In the middle of January, I joined Ghana Food Movement and Jolinaecotours on their Afehyiapa Food Safari. The tour took me in and around Accra central, trying local beverages brewed on the stop and exploring spices!
A trader pours a can of spice into a pan at Nima Spice Market. Photo Jolinaecotours
Nima Market is Accra's biggest spice market. You can find all kinds and sizes of spices here. The traders, mostly Northerners, own these spice stores, and they know every spice like the back of their hand. A Hajia shows you how best to use the spice in your cooking and the medicinal benefits. At the market, you'll find both local and imported spices. Most of these spices are used in preparing our local beverages like Bissap, Lamougin, Zoumkom, Pito etc.
A photograph of clove spices, a popular spice used in cooking and beverage making. Photo Jolinaecotours
We headed to Hot Coffee, a place in Nima where local beverages are made. Ghana has several locally made drinks depending on the ethnic group or tribe. I bet you only know of sobolo but there are others. Most of these drinks are made from sorghum and millet. The choice of spices used and the preparation method determines the texture, colour and taste. I sampled about five different local drinks, and I couldn't select a favourite!
Spicy ice-cold lamougin with apple slices in a calabash. Photo Jolinaecotours.
Next on tour, we visited a local pito-making house in Cantonments Accra. The family-owned business has been in existence for years. Their mother inherited the business from her mother, and that has been the family's source of living for decades. Coming from the Upper West, this pito bar connects people from across Ghana who visit occasionally to bond and make merry over ice-cold pito, served in calabash. The pito is prepared from boiled and distilled sorghum grains. Sorghum grains are cultivated in Northern Ghana and Pito is a common beverage. I had both fresh and fermented pito. Pito is refreshing and you can have it to cool down the heat in the city.

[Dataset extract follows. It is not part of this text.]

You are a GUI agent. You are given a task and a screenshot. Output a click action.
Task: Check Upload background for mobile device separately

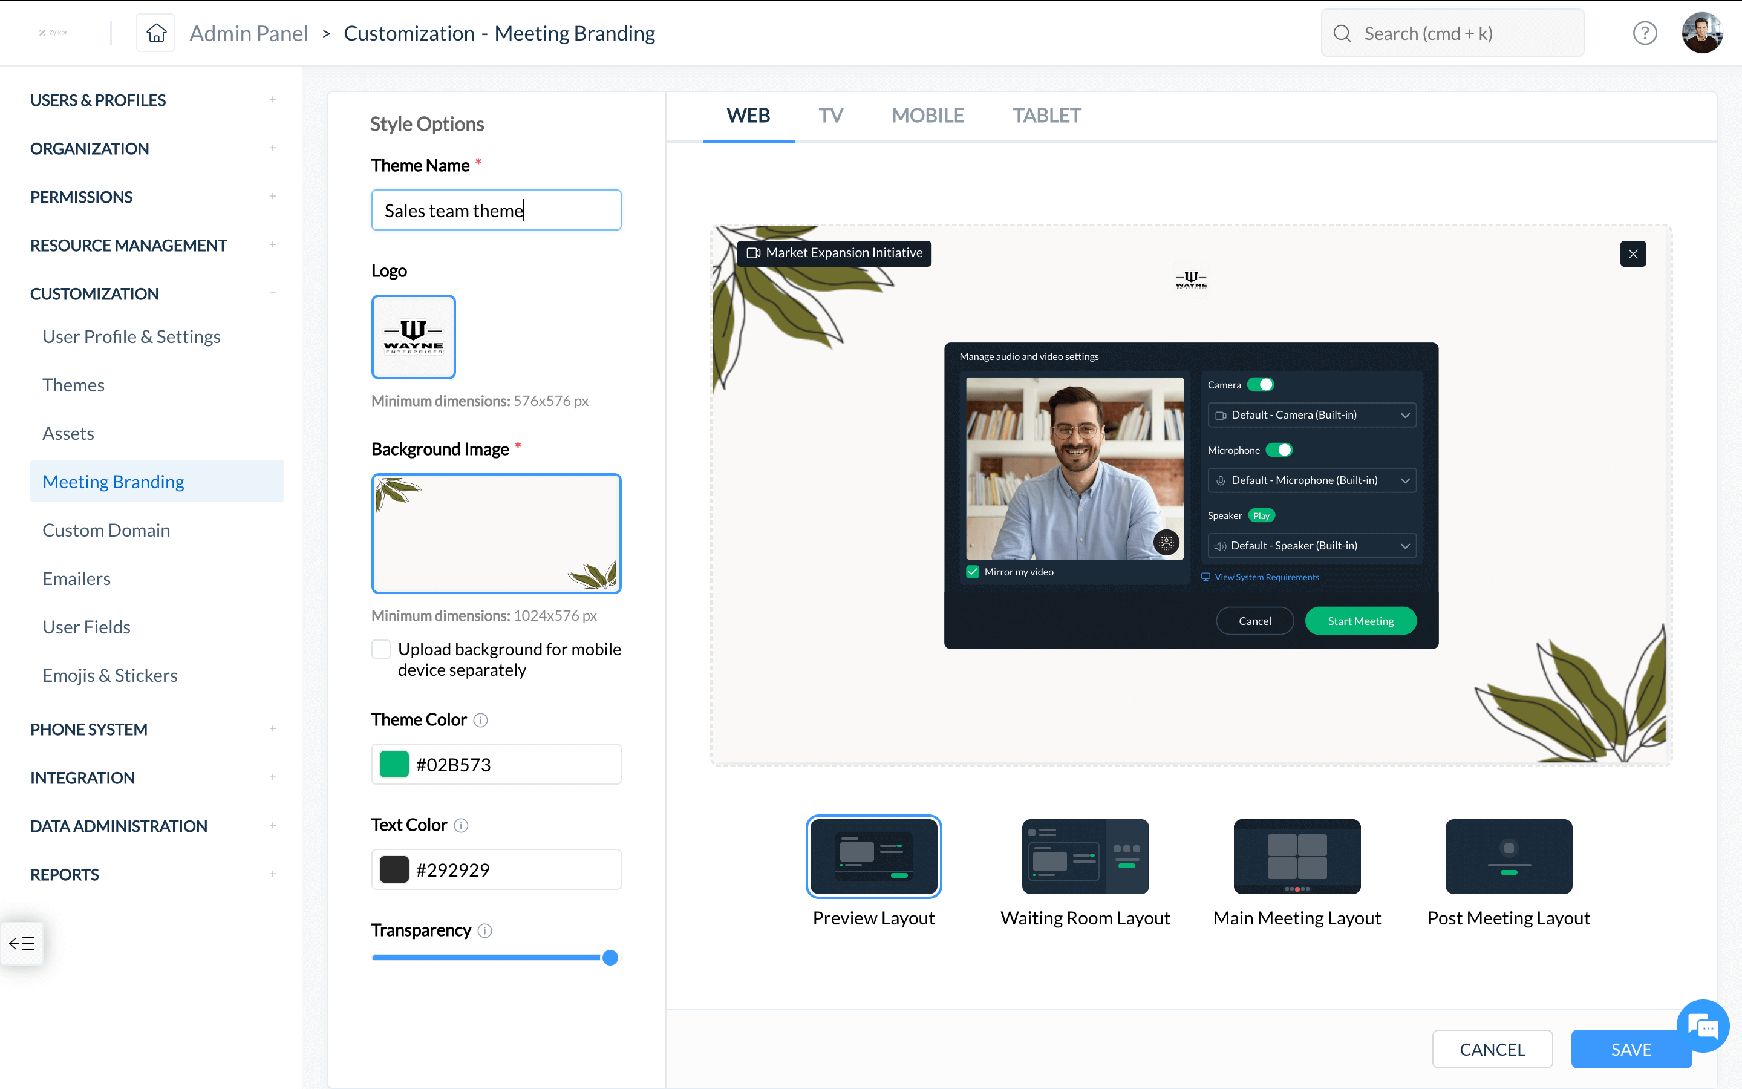pos(381,649)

Distilling sorghum locally to produce Pito. Photo Jolinaecotours
The food safari ended with a healthy lunch and another beverage-making session at One Corner Gardens, a hidden gem in the heart of Accra. We had a buffet of black fonio grain, local chicken, coleslaw and local rice for lunch. The food is locally sourced here in Ghana from farms across the country. One Corner Gardens grows a majority of its food and ingredients in its backyard. Who doesn't love a farm-to-table dining experience?
Making akpeteshie with freshed pineapple juice. Photo Jolinaecotours
Aside from merry-making and partying, you can try one of these fun experiences for adventure! A food safari is an experience and an adventure together and you should join one!